Sans aucunement se concerter, tant Yannick Pérennès que Christophe Hugnet formulent le même constat : « Les vétérinaires sont des acteurs naturels de la santé publique. C’est donc émouvant -mais aussi un peu inquiétant-  que la médecine humaine ait  besoin de nous ! »  Jean-Philippe Corlouer, président du Syndicat national des CHV, se montre également réaliste : « Les CHV font ce qu’ils peuvent, mais leur aide sera forcément limitée. Par exemple, pour les appareils respiratoires, nous en avons un nombre extrêmement  limité, dont une partie en plus est obsolète ou non révisé ». « En fait, conclut Christophe Hugnet, il faut espérer que cette aide des vétérinaires ne soit importante qu’au moment de ce démarrage en cours. Nous ne pouvons pour l’heure malheureusement que constater qu’il existe un décalage entre les annonces médiatisées du gouvernement, et les situations concrètes de terrain. Il faut donc espérer que des moyens nationaux de protection pour les soignants vont réellement être mis en route ».

Nous devons tous nous mobiliser !

Cependant, s’il compte sur l’État, Christophe Hugnet l’aide aussi : « Je viens d’effectuer auprès de ma centrale d’achat vétérinaire des commandes de combinaisons, des blouses de vêlage, de chirurgie… Je vais également ramener à l’hôpital de Montélimar des pompes à perfusion, des pousse-seringues pour une troisième livraison.

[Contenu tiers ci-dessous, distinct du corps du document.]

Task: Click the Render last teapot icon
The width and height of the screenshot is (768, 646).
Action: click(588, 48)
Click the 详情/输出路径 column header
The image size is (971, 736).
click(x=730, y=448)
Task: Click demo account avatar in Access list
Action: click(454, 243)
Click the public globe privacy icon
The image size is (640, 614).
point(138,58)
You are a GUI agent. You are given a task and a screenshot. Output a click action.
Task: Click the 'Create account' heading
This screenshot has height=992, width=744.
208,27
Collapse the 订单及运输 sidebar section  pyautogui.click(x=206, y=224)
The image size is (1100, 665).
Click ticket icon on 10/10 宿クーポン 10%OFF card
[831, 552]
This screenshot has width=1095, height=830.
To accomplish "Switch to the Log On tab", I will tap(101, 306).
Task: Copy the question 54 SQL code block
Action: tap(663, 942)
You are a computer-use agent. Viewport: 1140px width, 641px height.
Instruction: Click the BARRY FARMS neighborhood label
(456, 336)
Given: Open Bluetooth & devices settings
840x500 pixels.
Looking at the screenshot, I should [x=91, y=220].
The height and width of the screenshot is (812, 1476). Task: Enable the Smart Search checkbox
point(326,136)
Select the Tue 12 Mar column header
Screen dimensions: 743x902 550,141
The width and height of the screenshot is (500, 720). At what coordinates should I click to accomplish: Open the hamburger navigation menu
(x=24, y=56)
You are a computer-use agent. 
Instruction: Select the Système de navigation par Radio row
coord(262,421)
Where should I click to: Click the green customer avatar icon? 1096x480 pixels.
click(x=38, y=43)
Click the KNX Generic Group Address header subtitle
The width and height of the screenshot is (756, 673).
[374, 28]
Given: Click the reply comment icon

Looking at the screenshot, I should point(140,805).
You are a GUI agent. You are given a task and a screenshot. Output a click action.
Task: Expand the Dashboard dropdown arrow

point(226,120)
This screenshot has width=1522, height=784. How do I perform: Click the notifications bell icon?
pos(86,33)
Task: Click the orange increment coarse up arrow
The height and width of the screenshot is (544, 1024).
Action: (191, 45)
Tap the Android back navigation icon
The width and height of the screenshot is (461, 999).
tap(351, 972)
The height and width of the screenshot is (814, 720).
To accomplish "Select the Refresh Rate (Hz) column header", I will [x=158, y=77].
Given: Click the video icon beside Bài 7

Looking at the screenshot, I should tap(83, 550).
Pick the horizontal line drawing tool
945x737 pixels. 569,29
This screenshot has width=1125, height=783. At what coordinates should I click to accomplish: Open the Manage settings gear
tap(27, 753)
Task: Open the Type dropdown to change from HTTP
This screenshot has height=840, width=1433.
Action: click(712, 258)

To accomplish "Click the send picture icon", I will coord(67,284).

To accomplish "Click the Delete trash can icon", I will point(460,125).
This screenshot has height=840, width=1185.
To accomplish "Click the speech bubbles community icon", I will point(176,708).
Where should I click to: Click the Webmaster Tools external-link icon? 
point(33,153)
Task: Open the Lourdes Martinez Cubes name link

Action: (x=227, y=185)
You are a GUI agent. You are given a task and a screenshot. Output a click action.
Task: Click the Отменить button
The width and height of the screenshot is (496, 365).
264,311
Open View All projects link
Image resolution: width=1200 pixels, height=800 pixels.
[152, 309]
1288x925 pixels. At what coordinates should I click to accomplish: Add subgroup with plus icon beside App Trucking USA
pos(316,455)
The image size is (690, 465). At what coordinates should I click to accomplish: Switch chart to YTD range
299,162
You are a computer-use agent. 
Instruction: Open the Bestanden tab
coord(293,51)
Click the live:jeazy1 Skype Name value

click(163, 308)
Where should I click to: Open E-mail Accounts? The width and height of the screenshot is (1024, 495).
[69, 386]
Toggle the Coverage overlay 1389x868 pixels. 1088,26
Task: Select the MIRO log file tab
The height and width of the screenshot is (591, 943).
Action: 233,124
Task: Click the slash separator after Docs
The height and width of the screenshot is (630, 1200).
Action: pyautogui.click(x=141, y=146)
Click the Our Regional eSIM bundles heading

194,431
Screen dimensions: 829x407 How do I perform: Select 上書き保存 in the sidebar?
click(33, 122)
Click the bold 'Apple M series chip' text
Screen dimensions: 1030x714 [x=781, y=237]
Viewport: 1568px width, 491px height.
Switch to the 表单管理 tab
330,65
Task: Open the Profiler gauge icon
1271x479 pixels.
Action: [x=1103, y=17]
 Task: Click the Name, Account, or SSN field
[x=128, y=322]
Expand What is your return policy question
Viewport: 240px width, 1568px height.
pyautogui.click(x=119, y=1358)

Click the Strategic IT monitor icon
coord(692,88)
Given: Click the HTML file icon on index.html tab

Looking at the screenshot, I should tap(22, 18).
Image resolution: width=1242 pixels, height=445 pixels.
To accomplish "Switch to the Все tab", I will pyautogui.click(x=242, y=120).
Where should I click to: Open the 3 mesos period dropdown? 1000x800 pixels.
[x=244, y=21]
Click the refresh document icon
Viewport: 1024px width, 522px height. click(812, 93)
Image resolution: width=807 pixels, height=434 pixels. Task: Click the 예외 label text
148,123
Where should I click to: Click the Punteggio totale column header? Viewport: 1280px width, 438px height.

Actuellement, le personnel soignant doit s’y occuper de trois unités de réanimation, au lieu d’une seule habituellement. La vie humaine est plus importante que tout le reste. Il nous faut impérativement aider, protéger les médecins et leur personnel car demain -et même déjà aujourd’hui- c’est notre vie, ou la vie de nos proches qu’ils ont entre leurs mains ».

 

*Dans son édition datée du jeudi 26 mars, un article du quotidien « Le Monde » lance ce cri d’alarme : « Que fera-t-on des malades psychiatriques contagieux, s’ils sont en détresse vitale ? Car il n’y a pas de service de réanimation dans les hôpitaux psychiatriques ». Et le Docteur Skurnik, président du comté d’éthique du GHU de Paris de rajouter : « On est en train de chercher des solutions un peu partout. Mais, pour l’heure, on n’a aucune directive, ni consigne claire, c’est le Far West ».

 

Photo : Les huit mille professionnels du CHU Dijon Bourgogne (avec en photo ici son équipe du service de réanimation polyvalente) disent merci pour l’aide provenant de cliniques vétérinaires dijonnaises, mais aussi pour les nombreux messages ou gestes de soutien émanant de la population (dons de repas ou de chocolats, lancement de cagnottes en ligne pour aider l’hôpital, mise à disposition de logements, etc.). Des scènes similaires ont lieu dans différents établissements de soin du pays.